Employees interviewed by told RFE/RL’s Armenian service (Azatutyun.am) on the condition of anonymity confirmed this. “People are too scared to be the first to apply [for an exemption,]” said one lecturer of the State Construction and Architectural University. “I just don’t know anyone willing to have at least 5 percent of their salaries withheld.”
Anahit Khechumian, the principal of Yerevan’s Yeghishe Charents Secondary School, said none of her teachers has asked to be exempted from the new retirement plan. “They probably care about their secure retirement,” Khechumian said. She denied exerting pressure on them.
Some of the few workers choosing to opt out of the reform are facing another challenge: their written applications are not necessarily accepted by their bosses. “They withheld money from my [May] salary despite my application,” said Shushan Minasian, a young teacher at a rural school in the Gegharkunik province. Minasian said the school administration told her that it needs additional “clarifications” from the government before allowing her not to make extra social security contributions.

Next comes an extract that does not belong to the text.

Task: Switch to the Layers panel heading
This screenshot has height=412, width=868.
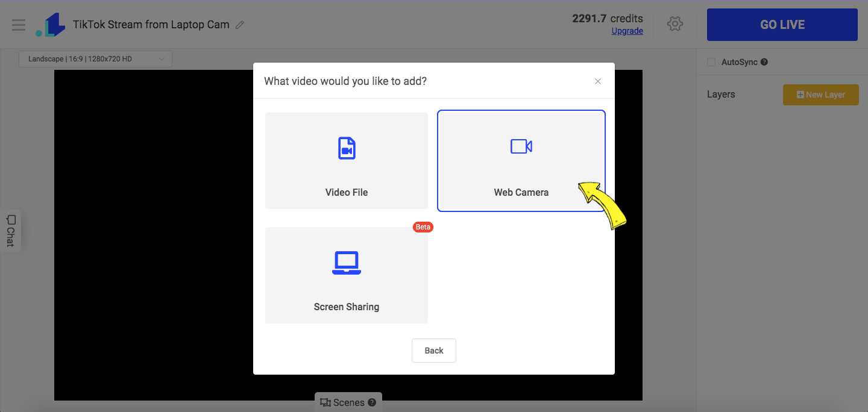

Some schoolteachers in Yerevan privately claim that the municipal authorities have instructed the school administrations not to accept exemption requests from their staff. Both the Yerevan Mayor’s Office and Education Minister Armen Ashotian have denied such claims.
Dem Em’s Khachatrian complained that the pension bill that took effect on May 30 envisages no sanctions against employers refusing to quickly process exemption applications. She said only “public pressure” can force the authorities to let the affected Armenians freely make a pension choice.